[Stored items]
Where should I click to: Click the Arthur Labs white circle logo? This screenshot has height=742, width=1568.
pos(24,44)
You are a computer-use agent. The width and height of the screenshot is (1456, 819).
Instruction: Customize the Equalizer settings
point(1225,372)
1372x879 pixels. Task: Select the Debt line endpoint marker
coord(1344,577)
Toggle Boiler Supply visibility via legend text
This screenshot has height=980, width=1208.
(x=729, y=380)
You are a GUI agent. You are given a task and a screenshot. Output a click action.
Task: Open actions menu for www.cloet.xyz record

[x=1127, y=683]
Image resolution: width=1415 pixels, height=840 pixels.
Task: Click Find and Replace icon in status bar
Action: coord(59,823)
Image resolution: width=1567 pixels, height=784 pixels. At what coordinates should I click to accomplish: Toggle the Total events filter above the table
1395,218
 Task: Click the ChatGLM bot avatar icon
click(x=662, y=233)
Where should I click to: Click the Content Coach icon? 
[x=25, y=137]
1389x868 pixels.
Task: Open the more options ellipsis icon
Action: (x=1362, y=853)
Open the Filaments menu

> _Task to complete_: The required answer is the line with "Image resolution: width=1567" plus every line after it to the end of the entries above, transcribed exactly.

> _Solution to the exercise_:
Image resolution: width=1567 pixels, height=784 pixels. At what coordinates should I click to accomplish: Toggle the Total events filter above the table
1395,218
 Task: Click the ChatGLM bot avatar icon
click(x=662, y=233)
Where should I click to: Click the Content Coach icon? 
[x=25, y=137]
1389x868 pixels.
Task: Open the more options ellipsis icon
Action: (x=1362, y=853)
Open the Filaments menu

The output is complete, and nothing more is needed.